What you should do = Gather every line of the data below that contains the word "This".

Exercise material =

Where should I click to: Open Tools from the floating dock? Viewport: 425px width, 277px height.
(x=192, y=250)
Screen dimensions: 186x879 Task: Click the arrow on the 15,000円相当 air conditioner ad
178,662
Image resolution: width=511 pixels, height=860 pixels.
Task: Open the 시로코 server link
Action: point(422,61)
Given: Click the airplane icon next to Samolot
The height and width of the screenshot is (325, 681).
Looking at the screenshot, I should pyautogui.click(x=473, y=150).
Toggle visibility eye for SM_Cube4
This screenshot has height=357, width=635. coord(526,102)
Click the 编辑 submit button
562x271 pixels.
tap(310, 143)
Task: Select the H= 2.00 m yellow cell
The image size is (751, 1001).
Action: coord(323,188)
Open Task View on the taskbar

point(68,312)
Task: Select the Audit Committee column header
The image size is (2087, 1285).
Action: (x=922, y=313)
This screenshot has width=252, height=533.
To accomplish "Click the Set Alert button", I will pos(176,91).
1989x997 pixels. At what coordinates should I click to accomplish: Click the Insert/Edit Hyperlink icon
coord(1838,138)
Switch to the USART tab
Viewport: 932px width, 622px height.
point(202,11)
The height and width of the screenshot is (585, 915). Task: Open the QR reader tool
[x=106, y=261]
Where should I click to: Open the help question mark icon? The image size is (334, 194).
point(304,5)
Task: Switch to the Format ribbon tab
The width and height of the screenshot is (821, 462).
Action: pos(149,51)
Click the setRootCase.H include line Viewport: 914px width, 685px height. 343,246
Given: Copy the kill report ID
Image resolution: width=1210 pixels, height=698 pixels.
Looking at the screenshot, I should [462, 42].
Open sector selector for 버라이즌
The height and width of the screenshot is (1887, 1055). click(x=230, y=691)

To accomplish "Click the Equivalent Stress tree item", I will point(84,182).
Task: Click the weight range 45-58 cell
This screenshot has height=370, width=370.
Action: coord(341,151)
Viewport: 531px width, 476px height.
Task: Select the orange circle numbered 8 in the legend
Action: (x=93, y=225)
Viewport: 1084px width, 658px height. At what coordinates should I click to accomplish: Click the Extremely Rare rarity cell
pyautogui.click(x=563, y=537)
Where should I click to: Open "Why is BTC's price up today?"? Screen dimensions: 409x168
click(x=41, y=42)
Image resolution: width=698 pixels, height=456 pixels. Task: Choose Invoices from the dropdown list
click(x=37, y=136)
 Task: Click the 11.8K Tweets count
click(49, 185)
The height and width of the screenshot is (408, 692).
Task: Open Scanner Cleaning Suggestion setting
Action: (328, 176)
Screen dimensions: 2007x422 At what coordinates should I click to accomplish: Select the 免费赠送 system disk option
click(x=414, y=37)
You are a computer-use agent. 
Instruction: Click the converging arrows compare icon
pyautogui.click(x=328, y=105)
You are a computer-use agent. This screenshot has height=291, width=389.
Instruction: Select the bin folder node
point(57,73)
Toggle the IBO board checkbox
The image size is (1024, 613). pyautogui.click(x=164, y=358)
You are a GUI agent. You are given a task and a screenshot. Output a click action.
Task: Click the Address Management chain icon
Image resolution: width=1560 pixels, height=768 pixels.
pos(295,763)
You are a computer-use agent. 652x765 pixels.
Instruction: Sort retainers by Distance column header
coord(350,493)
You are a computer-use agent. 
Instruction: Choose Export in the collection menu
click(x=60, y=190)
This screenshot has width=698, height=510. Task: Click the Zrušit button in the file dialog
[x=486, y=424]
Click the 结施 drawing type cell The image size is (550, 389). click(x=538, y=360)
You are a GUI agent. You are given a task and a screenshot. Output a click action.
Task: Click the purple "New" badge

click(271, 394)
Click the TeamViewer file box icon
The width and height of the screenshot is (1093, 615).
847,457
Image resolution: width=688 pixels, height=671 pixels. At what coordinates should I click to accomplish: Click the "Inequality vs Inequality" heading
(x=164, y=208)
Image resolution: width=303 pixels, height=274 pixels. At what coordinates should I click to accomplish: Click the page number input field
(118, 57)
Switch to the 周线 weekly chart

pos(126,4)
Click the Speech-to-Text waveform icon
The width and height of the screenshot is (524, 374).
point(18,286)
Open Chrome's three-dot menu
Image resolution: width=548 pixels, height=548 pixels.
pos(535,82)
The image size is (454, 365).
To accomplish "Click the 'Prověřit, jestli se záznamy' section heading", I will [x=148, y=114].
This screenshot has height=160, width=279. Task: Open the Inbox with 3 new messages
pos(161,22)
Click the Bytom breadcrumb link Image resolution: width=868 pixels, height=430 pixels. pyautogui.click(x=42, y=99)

Exercise response =
This screenshot has height=357, width=635. coord(526,102)
This screenshot has width=252, height=533.
This screenshot has height=370, width=370.
You are a computer-use agent. This screenshot has height=291, width=389.
This screenshot has width=698, height=510. Task: Click the Zrušit button in the file dialog
This screenshot has height=160, width=279. Task: Open the Inbox with 3 new messages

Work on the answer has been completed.